According to Squier, he played the song for Giraldi and shared the concept with him. The director was initially enthusiastic but then a week later changed his mind, saying it was not "something he'd want his kids to see." Mick Kleber, an executive at Squier's label, Capitol Records, clarifies that Giraldi was interested but wanted a bigger budget to work with. However, Capitol was not as open as other labels at the time to spending large amounts of money on videos so he declined because he did not expect the label to be forthcoming (the final video was still the most expensive Capitol had done at the time). Giraldi has said that Squier's original intuitions were right and that the video would have worked out had he directed it.

Squier and his management team then approached David Mallet, another popular music-video director of the time, whose work included Billy Idol's "White Wedding". Mallet put together some storyboards but they were quickly rejected. "The first thing he showed me was a scene of me riding into a diner on a white horse," says Squier. "I was like, 'Get rid of him.'" Kleber thinks that Mallet may not have believed the song would be a hit, especially compared with some of the other videos he had done for Capitol at the time and was just being courteous.

At this point, a date had already been set for the video's world premiere on MTV. "We're running out of time," Squier recalls. Capitol and his managers said they had talked to MTV about pushing the date back but the cable channel could not guarantee a later date (Arnold Stiefel, Rod Stewart's manager, suggests that if Squier's management had been firmer on this issue, they could have held MTV to its commitment no matter what date was ultimately set).

The video shoot was held in Los Angeles within two weeks of the world premiere date. Squier showed up on the soundstage and saw the decorated set. It was not what he had envisioned, and he expressed his misgivings. Ortega reassured him that the finished version would look like he wanted it to. "I didn't like the sheets but I trusted the guy." Tom Mohler, one of Squier's managers, asked Ortega to make sure there was footage of the band performing the entire song to use as coverage, he says Ortega promised to do so but did not.

Mohler pleaded with Capitol president Jim Mazza to just cancel the video but the label stood firm. "I wish I had had the balls to say to the label, 'We're not putting it out,'" Mohler laments.

Squier was aghast when he watched the video.
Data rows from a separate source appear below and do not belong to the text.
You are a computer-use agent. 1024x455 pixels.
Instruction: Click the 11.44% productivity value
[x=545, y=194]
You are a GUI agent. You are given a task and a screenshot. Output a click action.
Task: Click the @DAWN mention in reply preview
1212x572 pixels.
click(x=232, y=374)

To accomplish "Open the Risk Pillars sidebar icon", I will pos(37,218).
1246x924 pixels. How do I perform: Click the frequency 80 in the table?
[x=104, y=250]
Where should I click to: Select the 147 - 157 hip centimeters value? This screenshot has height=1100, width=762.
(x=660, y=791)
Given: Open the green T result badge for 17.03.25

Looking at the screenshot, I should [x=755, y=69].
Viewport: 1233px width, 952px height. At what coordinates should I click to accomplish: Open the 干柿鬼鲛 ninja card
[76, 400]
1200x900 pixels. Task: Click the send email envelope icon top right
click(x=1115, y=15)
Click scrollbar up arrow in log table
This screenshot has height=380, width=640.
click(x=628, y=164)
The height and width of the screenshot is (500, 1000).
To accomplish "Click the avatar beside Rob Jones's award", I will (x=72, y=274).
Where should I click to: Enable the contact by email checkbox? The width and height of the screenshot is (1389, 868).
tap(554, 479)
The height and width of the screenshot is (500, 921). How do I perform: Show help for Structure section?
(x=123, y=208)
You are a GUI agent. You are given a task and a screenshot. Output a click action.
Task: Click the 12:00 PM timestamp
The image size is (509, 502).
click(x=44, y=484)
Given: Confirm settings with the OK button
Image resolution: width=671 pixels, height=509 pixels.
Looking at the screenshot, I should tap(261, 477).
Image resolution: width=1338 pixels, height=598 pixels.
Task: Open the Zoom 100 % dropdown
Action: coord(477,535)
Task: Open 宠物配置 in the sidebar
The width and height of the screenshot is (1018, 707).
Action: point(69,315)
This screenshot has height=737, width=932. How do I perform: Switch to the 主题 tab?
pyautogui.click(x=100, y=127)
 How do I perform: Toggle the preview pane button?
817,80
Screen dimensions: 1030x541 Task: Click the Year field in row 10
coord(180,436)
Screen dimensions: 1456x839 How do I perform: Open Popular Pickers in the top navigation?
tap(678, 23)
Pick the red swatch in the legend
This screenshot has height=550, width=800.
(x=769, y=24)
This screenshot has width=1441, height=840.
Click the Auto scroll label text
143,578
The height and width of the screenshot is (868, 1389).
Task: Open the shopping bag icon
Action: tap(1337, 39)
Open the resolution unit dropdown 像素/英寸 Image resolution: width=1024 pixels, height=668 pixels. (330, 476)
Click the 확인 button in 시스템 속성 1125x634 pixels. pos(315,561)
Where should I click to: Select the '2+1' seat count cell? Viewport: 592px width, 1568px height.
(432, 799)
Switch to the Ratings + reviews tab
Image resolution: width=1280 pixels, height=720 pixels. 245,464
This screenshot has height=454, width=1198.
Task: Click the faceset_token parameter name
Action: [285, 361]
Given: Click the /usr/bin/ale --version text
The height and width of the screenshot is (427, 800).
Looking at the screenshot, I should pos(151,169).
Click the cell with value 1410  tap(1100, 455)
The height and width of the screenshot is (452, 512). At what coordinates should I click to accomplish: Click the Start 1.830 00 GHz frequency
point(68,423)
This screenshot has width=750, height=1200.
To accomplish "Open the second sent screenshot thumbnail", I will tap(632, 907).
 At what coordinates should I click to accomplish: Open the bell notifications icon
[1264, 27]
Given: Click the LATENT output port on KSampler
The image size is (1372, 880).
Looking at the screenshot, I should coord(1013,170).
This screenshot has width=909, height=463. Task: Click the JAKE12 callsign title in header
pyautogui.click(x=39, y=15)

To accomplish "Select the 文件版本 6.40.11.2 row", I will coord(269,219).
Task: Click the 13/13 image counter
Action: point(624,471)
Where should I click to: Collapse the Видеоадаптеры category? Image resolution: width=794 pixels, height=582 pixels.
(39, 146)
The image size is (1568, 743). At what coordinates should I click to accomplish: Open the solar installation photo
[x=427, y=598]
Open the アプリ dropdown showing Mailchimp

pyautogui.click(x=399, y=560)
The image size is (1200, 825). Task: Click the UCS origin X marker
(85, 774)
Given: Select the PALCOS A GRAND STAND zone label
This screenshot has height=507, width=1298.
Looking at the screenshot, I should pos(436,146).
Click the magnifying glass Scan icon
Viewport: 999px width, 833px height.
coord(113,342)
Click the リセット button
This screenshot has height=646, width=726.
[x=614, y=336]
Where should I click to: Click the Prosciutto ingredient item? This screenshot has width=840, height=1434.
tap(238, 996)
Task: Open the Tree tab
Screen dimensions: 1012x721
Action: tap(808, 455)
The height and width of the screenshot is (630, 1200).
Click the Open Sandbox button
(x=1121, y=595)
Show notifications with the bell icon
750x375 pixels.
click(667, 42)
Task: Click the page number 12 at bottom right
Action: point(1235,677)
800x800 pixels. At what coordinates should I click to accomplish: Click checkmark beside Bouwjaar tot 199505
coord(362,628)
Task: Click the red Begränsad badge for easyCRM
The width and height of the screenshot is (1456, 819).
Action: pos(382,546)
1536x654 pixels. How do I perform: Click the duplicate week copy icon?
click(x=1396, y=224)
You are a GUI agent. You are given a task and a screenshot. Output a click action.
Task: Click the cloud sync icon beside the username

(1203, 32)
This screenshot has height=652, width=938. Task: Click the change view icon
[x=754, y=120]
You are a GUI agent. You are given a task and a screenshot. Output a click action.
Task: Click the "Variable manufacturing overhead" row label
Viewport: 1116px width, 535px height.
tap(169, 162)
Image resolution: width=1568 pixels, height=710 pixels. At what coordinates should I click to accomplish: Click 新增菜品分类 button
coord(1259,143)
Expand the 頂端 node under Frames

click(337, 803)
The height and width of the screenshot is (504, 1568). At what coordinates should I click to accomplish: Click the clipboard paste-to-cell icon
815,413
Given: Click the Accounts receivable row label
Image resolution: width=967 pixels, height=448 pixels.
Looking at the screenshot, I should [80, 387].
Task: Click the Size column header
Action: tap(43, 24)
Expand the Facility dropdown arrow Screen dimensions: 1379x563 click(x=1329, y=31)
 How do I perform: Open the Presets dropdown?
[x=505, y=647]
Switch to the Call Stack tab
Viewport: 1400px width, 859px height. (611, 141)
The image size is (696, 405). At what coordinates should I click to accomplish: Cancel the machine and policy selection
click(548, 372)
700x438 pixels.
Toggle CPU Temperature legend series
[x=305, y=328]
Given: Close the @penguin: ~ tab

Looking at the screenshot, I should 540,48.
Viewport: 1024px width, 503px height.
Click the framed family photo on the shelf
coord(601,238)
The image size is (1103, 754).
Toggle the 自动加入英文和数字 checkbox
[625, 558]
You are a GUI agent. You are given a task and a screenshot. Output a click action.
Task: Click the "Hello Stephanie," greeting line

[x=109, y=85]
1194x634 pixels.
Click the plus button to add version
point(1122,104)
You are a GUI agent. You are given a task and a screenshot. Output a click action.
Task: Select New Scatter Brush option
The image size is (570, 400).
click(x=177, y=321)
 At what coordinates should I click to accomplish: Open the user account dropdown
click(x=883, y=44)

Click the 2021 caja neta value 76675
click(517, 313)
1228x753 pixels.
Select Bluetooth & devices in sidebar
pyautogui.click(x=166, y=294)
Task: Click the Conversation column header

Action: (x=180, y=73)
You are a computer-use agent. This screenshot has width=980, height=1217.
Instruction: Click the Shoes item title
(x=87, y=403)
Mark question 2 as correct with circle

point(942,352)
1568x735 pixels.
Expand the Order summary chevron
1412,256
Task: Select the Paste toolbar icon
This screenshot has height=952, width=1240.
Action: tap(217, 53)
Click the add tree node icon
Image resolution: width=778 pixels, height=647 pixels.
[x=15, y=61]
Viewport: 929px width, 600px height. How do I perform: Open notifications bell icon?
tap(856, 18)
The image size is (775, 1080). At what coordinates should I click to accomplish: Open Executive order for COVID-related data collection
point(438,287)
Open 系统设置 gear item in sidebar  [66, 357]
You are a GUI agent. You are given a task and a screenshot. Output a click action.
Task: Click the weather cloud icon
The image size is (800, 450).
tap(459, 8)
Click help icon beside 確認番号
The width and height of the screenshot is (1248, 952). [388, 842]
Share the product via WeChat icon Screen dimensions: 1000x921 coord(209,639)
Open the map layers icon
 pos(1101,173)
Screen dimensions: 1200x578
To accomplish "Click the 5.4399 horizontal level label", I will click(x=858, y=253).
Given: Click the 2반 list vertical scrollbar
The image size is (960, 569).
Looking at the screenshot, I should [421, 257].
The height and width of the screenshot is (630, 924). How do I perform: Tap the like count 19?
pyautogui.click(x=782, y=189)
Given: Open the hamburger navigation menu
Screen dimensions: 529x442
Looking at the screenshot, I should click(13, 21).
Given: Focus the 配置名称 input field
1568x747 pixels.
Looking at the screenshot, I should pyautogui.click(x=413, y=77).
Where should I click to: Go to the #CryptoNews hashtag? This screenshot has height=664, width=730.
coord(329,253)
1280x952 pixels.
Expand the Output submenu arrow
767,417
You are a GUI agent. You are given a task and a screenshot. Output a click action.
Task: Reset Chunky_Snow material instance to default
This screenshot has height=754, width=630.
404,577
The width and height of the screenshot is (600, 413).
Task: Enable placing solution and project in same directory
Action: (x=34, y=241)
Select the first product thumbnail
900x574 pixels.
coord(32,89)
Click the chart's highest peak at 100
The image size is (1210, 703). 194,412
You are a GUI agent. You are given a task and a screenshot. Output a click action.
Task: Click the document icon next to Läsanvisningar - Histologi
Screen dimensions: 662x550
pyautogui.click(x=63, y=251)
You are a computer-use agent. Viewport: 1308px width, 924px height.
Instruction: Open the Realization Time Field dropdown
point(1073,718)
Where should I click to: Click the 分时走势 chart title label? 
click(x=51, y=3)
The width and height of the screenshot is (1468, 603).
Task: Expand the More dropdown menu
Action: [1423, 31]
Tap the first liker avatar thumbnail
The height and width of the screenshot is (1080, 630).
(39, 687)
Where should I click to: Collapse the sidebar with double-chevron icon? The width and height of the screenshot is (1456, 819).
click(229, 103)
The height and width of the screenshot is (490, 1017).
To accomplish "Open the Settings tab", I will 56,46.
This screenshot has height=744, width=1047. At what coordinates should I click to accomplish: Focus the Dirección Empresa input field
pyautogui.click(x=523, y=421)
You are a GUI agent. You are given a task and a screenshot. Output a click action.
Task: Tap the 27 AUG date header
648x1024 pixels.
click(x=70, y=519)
Capitol told him not to worry since the single was so successful but his girlfriend told him it would ruin him. He was touring at the time and recalls that as soon as the video came out, he stopped selling out shows, in some cases performing to half-empty arenas. "I couldn't figure out why Capitol didn't pull that video and make another one," said Warren DeMartini of Ratt, who were opening for Squier at the time. Squier learned later that he could have done so himself, as Bruce Springsteen had been able to do with a video he disliked. "Everything I'd worked for my whole life was crumbling and I couldn't stop it."

As a result, he fired both his managers within a month. While they understood why, it was painful for Mohler in particular since Squier had been best man at his wedding earlier in the year. He hired Stiefel to replace them, completed his tour then took two years to release his next album, Enough Is Enough. He has never matched his early chart success since then.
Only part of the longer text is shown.